▶ _WORK REQUIRED_
Somewhere below are a line with "Viewport: 980px width, 542px height." and a later line with "Screen dimensions: 812x524". Output exactly those lines and all lines between them.

Stored items
* * *

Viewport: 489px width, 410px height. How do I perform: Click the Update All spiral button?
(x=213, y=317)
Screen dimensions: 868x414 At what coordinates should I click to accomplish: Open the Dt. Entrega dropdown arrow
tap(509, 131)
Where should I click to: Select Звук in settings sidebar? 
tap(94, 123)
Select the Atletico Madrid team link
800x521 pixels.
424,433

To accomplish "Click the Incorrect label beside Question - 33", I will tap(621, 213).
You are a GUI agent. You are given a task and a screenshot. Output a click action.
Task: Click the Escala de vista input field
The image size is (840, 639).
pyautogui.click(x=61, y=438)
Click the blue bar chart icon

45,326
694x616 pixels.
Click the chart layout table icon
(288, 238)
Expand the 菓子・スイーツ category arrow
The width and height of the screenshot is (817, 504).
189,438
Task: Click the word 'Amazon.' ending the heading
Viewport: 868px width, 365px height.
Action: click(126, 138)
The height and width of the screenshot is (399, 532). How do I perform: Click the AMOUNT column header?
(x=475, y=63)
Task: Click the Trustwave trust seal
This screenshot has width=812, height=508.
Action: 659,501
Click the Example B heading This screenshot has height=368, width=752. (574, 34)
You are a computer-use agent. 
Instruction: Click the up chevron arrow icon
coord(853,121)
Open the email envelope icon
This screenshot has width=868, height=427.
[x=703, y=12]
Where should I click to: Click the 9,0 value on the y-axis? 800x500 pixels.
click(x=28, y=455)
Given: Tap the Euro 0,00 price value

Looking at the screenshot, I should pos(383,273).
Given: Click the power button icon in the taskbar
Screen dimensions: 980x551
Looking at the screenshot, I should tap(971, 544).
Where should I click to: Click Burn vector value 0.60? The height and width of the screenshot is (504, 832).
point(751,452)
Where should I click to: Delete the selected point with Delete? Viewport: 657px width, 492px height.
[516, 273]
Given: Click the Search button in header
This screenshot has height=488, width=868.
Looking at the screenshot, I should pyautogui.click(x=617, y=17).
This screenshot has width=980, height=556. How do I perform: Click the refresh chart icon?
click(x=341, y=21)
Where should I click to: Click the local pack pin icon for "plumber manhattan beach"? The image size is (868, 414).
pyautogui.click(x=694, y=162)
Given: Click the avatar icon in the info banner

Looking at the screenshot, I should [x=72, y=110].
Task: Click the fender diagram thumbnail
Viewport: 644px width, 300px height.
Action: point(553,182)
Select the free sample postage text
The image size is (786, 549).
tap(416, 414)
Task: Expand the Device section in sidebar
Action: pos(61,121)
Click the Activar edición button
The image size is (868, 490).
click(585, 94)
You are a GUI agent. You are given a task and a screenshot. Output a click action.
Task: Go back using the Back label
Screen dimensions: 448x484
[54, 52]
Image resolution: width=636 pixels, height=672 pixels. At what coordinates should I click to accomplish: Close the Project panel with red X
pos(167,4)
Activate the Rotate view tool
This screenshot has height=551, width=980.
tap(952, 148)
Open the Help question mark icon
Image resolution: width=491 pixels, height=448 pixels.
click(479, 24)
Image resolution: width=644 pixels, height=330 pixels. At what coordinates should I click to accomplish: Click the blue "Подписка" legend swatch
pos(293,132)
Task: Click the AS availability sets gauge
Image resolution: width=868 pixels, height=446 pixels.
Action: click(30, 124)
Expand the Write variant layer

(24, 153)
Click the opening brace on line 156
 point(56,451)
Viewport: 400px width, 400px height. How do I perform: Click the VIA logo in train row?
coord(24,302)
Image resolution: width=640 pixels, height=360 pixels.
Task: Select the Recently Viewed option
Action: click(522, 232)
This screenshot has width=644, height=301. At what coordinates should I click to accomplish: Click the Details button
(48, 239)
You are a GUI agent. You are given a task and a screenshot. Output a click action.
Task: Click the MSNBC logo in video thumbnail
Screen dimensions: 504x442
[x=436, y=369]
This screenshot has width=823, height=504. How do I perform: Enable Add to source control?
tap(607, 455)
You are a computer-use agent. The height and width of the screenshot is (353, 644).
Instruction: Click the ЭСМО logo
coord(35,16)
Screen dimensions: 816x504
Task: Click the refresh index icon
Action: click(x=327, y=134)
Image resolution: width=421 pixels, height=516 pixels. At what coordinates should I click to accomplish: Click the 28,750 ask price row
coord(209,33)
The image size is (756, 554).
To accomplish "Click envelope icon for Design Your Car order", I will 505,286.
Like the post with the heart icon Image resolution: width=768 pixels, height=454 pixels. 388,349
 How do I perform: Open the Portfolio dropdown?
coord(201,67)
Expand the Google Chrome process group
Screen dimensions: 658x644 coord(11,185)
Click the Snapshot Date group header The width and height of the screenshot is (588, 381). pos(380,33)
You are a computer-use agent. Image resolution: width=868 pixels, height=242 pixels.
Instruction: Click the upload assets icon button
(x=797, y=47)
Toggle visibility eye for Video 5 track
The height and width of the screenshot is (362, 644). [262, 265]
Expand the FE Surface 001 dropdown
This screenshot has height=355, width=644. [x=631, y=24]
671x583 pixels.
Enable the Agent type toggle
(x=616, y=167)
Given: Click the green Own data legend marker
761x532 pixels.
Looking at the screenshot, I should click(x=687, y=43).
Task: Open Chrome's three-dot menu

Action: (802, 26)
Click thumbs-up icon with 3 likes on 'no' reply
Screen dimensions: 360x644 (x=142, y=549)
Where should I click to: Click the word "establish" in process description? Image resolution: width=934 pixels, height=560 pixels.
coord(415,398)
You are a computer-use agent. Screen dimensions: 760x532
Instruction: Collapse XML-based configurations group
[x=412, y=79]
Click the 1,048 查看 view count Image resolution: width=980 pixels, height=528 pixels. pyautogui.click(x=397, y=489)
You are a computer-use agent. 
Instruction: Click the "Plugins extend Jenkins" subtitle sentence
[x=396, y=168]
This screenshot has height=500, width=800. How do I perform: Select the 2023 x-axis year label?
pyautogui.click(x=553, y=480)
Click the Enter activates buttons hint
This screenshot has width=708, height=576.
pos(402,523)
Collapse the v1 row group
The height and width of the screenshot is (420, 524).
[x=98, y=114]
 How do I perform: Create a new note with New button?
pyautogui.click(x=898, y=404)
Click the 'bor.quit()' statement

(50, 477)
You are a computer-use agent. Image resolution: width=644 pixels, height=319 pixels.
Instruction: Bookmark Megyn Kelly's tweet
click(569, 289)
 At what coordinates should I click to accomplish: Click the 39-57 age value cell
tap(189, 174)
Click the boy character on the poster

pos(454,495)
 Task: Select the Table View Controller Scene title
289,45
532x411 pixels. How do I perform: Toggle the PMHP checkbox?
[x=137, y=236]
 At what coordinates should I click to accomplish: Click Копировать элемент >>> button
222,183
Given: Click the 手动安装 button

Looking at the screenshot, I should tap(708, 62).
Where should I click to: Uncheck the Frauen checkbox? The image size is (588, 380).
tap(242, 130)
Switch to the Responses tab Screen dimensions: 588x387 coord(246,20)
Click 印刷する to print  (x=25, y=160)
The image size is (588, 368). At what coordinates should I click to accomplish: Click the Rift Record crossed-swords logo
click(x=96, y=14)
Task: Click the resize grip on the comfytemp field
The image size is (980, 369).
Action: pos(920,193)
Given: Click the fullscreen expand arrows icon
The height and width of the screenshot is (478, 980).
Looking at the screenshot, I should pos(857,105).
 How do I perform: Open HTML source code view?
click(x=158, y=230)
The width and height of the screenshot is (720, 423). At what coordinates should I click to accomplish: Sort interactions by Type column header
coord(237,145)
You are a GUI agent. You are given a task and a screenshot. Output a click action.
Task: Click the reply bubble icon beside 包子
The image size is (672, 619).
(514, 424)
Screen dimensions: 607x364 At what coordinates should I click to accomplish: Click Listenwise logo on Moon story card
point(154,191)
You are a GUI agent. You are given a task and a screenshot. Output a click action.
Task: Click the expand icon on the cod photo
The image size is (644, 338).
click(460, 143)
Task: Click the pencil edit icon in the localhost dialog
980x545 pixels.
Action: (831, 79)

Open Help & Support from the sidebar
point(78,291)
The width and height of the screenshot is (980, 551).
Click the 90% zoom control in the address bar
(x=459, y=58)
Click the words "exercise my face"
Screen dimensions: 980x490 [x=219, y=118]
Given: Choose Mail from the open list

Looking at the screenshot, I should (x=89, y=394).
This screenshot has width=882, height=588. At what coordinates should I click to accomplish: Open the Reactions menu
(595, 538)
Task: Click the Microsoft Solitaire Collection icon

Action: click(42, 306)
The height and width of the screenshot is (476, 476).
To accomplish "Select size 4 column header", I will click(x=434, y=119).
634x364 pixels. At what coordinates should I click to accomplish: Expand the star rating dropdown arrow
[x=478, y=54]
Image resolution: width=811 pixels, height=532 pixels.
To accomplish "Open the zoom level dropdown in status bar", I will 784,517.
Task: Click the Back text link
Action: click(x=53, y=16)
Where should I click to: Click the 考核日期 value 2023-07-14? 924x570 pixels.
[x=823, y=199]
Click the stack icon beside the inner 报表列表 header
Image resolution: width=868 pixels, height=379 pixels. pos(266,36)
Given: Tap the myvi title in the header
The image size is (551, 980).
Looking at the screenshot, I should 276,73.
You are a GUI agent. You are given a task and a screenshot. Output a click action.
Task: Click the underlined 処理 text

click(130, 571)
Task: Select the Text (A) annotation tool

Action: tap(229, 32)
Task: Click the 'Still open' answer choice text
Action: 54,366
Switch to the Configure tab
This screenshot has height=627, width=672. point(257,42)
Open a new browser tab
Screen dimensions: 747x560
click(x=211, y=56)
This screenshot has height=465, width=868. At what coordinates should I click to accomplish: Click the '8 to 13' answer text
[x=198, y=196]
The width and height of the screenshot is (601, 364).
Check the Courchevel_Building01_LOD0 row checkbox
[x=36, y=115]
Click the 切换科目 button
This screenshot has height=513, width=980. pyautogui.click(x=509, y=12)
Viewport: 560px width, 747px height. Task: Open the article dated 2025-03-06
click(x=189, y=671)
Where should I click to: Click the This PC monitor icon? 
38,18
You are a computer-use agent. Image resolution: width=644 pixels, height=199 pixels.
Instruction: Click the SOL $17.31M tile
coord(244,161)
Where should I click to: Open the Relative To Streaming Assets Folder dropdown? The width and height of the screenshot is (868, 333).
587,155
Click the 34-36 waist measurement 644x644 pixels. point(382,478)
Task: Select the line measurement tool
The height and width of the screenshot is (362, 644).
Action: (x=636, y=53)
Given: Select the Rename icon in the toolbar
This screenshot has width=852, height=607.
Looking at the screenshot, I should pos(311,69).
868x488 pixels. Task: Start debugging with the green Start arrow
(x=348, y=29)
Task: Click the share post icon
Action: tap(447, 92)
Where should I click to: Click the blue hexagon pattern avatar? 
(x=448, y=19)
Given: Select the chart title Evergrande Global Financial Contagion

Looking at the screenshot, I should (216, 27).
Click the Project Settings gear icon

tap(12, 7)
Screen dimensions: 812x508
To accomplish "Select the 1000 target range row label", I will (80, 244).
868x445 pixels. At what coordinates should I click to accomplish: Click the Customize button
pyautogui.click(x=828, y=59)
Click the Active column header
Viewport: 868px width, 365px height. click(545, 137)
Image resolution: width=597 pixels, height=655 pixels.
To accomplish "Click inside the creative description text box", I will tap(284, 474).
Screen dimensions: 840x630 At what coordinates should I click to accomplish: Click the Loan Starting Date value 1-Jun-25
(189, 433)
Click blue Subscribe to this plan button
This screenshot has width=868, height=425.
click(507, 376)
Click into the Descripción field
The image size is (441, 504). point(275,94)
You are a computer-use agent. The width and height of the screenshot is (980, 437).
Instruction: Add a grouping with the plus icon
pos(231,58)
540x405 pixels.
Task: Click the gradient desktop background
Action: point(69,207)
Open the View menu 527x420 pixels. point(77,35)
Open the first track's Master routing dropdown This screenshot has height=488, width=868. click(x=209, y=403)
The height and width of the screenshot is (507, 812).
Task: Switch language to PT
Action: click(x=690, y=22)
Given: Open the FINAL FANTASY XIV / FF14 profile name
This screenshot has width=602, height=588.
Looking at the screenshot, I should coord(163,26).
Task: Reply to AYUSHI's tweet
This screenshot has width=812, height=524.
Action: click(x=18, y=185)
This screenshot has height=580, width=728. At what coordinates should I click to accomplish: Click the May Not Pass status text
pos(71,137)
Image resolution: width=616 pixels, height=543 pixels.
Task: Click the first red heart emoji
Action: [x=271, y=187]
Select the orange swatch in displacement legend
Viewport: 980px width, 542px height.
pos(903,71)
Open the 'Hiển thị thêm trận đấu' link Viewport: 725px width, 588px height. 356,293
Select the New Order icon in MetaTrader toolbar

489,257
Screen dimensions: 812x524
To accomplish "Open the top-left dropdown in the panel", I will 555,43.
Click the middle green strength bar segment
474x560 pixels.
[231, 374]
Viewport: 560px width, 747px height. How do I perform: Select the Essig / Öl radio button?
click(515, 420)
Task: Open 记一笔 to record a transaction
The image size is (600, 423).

* * *

▶ _EXERCISE RESULT_
Viewport: 980px width, 542px height.
pos(903,71)
Open the 'Hiển thị thêm trận đấu' link Viewport: 725px width, 588px height. 356,293
Select the New Order icon in MetaTrader toolbar

489,257
Screen dimensions: 812x524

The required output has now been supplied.